吉田一郎『世界の飛び地大全』(角川ソフィア文庫)という本があって、世界中に散在する飛び地の、位置と沿革を記したものだ。
 
ふーん、本の企画としては、成り立たないわけじゃないんだろうが、しかし読者を想定するとき、どんなふうに言うんだろう。この本の刊行を決定したときの、企画会議を見てみたい。
 
それはともかく、本はすでに出て、荒川洋治は興味を惹かれ、購入した。
 
そこで問題。世界最大の飛び地はどこにあるか。

答えはアメリカのアラスカだ。しかしこれを飛び地というのは、あまりにもデカすぎる。
 
面白いのは、飛び地の中に、飛び地のある例。

「アラブ首長国連邦に囲まれたオマーン領の飛び地マダのなかに、アラブ首長国連邦の飛び地ナワがある。飛び地のなかの、飛び地なのだ。ああ、これは、どう考えたらいいのだろうか。」
 
飛び地が入れ子になっている。こんな例は他にないらしい。
 
とはいえ、あまり悩まずに、そのまま受け取るほか、ないんじゃないか。
 
荒川洋治の、全体を読んだ感想。

「飛び地には、いくらか謎めいた印象があり、その地形にも惹きつけられる。」
 
僕は飛び地には、それほど惹きつけられない。それよりも、飛び地に惹きつけられる荒川洋治に、不思議な興味を感じる。

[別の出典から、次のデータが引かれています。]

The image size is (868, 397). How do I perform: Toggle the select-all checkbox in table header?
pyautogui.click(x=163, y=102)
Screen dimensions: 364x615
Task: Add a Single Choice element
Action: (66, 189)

「幻の月、幻の紙」は、荒川洋治がやっている詩の出版社、紫陽社の話だ。
 
1972年に村上一郎の『草莽論』が出た。明治維新前後の革命の話だ。本の表紙は漆黒で、本文は字体がきれいで読みやすい。
 
1973年、大学を出た翌年、荒川洋治は先輩と出版社を始めた。印刷のことは何も知らないので、『草莽論』の奥付にある印刷所に原稿を持っていき、ひとつひとつ『草莽論』と同じになるように伝えた。
 
こうして郷原宏の第一詩論集、『反コロンブスの卵』が出来上がったが、これは紫陽社ではない。紫陽社はまだ存在していない。
 
その後、荒川洋治は会社勤めをしつつ、1974年に単独で紫陽社を始め、「四五年間に、新人の第一詩集を中心に二七〇点の本を制作、出版した。清水哲男、則武三雄、井坂洋子、伊藤比呂美、近年では蜂飼耳、日和聡子、中村和恵などの詩集だ。」
 
僕は、井坂洋子の『朝礼』と、伊藤比呂美の『姫』という詩集で、紫陽社を知った。そのころ、どちらも評判になった。本は鮮烈な印象を与えた。
 
紫陽社のすべての本のおおもとに、『草莽論』があるのだ。

「それらはすべて前記の同じ印刷所でつくられた。『草莽論』は、ぼくの小さな出発を支えてくれた大切な本だ。」

「平成期の五冊」は、吉行淳之介『目玉』以下、いくつか並んでいるが、その中で、小山田浩子『庭』というのを知らなかった。著者の名前は聞いたことがあるが、読んだことはない。

「小山田浩子『庭』(新潮社・平成三〇年)は「庭声」「名犬」「蟹」「緑菓子」などを収めた近作集。世代、時代、個人の間の距離と時間が消えうせる、不思議な世界を映し出す。文章の傾斜と、速度が印象的。」
 
どういう作品を提出すると、こういう批評が成立するのか。これは読んでみたい。